— WHAT YOU ARE ASKED TO DO —
Every line below between the one holding "ファミリーマートひたちなか昭和通り店 (806, 1612)" and the one holding "無料会員登録 (54, 2497)", inclusive, should be copied exactly, and no other line.

[Dataset entries]
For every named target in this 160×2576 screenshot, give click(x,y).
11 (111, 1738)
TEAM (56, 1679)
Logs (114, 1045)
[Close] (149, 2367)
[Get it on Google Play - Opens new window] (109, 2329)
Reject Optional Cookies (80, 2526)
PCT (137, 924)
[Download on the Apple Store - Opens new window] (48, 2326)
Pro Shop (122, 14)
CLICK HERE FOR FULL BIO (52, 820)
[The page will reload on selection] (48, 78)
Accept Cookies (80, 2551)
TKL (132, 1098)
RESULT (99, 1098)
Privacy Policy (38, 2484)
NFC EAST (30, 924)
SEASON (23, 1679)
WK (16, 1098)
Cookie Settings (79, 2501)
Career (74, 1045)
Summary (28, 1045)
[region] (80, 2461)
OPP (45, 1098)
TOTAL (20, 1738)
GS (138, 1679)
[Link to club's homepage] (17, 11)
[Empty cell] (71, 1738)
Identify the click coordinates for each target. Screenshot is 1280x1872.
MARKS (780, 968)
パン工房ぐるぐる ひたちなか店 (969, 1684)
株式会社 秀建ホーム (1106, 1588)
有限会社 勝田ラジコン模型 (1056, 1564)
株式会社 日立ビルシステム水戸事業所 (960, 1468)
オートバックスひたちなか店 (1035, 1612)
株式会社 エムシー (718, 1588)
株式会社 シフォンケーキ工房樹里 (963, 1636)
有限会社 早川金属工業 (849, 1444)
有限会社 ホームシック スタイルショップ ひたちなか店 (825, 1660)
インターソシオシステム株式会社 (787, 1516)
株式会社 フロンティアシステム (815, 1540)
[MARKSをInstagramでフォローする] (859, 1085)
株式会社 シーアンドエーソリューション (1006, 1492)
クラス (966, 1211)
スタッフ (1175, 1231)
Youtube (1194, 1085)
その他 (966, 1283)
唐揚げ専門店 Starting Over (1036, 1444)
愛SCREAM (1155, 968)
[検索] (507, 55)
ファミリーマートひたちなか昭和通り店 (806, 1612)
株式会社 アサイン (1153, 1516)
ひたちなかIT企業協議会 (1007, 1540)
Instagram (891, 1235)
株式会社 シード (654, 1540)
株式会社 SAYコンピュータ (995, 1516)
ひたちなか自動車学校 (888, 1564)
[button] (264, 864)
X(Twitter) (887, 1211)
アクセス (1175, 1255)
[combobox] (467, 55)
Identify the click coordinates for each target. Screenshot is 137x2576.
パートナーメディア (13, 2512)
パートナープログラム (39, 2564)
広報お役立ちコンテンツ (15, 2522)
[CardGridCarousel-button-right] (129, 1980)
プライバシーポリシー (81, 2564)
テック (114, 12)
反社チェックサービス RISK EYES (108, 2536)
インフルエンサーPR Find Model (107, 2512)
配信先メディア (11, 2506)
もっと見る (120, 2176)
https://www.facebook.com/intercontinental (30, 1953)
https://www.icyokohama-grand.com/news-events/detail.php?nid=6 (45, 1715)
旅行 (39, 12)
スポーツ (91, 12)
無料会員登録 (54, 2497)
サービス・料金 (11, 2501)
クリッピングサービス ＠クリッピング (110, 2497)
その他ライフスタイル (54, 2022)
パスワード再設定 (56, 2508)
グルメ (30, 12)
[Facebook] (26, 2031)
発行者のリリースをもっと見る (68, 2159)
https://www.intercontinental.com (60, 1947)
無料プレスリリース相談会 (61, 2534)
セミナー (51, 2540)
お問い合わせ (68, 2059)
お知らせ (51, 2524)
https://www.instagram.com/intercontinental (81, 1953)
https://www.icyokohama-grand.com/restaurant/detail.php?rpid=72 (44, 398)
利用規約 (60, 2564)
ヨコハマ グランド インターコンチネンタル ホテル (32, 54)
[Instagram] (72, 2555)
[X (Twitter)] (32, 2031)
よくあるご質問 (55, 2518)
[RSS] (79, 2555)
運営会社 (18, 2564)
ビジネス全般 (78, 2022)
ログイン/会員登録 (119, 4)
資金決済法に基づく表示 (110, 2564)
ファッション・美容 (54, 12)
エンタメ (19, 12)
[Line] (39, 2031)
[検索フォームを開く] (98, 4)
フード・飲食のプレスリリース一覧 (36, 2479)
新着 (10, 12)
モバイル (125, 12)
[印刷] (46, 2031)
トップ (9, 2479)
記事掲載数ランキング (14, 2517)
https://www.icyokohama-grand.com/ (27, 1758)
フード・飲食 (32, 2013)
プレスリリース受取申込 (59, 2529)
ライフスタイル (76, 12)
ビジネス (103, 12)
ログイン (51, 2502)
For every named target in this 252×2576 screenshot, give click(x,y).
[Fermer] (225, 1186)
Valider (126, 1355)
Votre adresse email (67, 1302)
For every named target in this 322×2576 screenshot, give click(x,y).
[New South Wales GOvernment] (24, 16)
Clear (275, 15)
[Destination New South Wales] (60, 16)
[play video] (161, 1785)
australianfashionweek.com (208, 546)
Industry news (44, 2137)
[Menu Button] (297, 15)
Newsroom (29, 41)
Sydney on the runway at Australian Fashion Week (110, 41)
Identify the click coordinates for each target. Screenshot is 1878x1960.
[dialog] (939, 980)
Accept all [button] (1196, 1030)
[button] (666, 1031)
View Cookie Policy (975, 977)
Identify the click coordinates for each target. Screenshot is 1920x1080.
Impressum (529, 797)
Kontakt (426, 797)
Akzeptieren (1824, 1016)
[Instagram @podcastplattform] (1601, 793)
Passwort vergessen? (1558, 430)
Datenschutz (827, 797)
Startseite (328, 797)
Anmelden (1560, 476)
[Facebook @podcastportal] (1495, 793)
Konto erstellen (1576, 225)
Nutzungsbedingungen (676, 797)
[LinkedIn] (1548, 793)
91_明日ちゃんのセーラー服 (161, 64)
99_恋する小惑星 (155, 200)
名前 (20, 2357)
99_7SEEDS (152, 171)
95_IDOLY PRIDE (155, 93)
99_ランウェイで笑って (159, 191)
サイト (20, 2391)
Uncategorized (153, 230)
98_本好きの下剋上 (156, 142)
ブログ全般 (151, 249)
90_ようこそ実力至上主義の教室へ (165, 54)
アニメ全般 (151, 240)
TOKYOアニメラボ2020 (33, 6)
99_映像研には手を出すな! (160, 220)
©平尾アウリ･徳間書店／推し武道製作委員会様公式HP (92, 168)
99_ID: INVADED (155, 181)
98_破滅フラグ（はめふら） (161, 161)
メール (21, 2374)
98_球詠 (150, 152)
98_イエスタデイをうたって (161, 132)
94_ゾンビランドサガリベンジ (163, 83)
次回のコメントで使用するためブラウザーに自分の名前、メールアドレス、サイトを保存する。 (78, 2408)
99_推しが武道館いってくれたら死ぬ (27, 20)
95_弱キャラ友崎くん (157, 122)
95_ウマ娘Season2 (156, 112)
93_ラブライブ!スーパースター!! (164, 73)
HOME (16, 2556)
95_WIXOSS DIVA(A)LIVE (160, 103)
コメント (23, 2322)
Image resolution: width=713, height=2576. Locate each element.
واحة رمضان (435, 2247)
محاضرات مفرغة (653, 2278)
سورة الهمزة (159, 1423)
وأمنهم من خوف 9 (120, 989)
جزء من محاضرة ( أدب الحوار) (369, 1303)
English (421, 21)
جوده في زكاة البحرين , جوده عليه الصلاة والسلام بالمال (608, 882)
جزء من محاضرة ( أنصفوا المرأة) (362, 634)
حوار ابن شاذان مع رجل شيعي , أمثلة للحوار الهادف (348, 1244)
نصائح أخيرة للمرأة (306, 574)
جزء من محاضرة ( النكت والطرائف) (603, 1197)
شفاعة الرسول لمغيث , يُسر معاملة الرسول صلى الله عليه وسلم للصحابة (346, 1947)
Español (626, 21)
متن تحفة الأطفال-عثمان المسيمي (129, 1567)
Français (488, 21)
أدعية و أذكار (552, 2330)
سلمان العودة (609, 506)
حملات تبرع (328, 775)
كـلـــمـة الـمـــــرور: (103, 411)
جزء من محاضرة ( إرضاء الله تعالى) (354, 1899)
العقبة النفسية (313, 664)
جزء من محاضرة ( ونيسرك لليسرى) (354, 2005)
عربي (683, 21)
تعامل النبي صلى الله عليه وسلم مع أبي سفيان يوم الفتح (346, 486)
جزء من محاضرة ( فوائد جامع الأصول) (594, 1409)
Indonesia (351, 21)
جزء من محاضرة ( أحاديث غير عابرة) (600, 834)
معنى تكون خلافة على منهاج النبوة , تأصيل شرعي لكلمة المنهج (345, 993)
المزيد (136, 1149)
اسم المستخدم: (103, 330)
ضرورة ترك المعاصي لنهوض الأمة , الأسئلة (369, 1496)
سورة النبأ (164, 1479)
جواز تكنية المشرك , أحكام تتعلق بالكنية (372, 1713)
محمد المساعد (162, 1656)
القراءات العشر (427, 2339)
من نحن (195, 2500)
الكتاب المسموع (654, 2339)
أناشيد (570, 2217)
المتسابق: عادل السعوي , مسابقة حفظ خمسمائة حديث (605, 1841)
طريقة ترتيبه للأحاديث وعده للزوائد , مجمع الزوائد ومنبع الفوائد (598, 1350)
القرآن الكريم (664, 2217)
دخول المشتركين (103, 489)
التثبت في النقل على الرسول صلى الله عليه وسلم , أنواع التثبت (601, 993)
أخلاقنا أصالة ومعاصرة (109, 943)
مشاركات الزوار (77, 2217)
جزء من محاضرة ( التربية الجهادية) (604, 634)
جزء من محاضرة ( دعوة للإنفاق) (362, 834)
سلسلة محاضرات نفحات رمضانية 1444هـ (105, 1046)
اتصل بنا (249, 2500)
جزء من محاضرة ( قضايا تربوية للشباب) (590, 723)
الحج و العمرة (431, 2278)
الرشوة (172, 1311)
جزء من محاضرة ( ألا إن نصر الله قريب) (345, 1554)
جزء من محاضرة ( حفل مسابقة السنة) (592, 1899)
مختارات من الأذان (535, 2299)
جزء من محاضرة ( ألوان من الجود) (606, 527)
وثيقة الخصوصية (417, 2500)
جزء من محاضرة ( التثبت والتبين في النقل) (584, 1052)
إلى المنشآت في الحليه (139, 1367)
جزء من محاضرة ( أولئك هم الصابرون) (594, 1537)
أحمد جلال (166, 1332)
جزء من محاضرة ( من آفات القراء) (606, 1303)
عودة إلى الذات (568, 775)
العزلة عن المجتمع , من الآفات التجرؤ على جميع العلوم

— REPLY —
ファミリーマートひたちなか昭和通り店 (806, 1612)
株式会社 アサイン (1153, 1516)
ひたちなかIT企業協議会 (1007, 1540)
Instagram (891, 1235)
株式会社 シード (654, 1540)
株式会社 SAYコンピュータ (995, 1516)
ひたちなか自動車学校 (888, 1564)
[button] (264, 864)
X(Twitter) (887, 1211)
アクセス (1175, 1255)
[combobox] (467, 55)
Identify the click coordinates for each target. Screenshot is 137x2576.
パートナーメディア (13, 2512)
パートナープログラム (39, 2564)
広報お役立ちコンテンツ (15, 2522)
[CardGridCarousel-button-right] (129, 1980)
プライバシーポリシー (81, 2564)
テック (114, 12)
反社チェックサービス RISK EYES (108, 2536)
インフルエンサーPR Find Model (107, 2512)
配信先メディア (11, 2506)
もっと見る (120, 2176)
https://www.facebook.com/intercontinental (30, 1953)
https://www.icyokohama-grand.com/news-events/detail.php?nid=6 (45, 1715)
旅行 (39, 12)
スポーツ (91, 12)
無料会員登録 (54, 2497)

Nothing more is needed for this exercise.